• _Task to complete_
Where "sequence" appears in a line of the entries below, that line should be copied.

[Saved entries]
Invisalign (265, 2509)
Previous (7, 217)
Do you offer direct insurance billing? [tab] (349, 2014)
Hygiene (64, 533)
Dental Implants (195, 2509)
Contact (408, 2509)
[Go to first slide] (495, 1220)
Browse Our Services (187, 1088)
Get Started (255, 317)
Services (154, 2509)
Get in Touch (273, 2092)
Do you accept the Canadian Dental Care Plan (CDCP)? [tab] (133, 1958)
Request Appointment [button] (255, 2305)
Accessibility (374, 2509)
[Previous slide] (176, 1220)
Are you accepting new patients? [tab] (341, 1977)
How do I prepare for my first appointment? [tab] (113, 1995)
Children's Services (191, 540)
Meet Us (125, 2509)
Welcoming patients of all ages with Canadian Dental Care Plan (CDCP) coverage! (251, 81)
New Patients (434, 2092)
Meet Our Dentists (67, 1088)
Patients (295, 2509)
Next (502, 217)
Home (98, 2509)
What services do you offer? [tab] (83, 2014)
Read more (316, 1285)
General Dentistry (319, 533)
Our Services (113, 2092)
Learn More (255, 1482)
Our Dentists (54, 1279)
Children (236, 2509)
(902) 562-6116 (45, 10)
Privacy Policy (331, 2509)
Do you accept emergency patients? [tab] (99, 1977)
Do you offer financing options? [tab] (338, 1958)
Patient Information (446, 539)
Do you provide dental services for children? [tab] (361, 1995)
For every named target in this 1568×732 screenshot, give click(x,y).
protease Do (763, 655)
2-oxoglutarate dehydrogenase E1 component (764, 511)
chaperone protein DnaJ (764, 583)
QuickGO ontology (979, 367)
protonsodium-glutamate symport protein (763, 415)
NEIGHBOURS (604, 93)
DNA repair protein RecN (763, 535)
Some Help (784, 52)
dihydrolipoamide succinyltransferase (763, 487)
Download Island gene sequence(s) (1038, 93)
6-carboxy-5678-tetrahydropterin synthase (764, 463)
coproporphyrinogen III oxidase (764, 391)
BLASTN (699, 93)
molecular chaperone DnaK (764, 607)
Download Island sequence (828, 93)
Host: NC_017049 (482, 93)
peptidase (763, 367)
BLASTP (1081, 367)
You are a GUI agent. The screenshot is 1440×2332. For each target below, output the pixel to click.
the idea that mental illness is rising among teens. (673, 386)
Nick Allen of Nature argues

• _Answer_
Download Island gene sequence(s) (1038, 93)
Download Island sequence (828, 93)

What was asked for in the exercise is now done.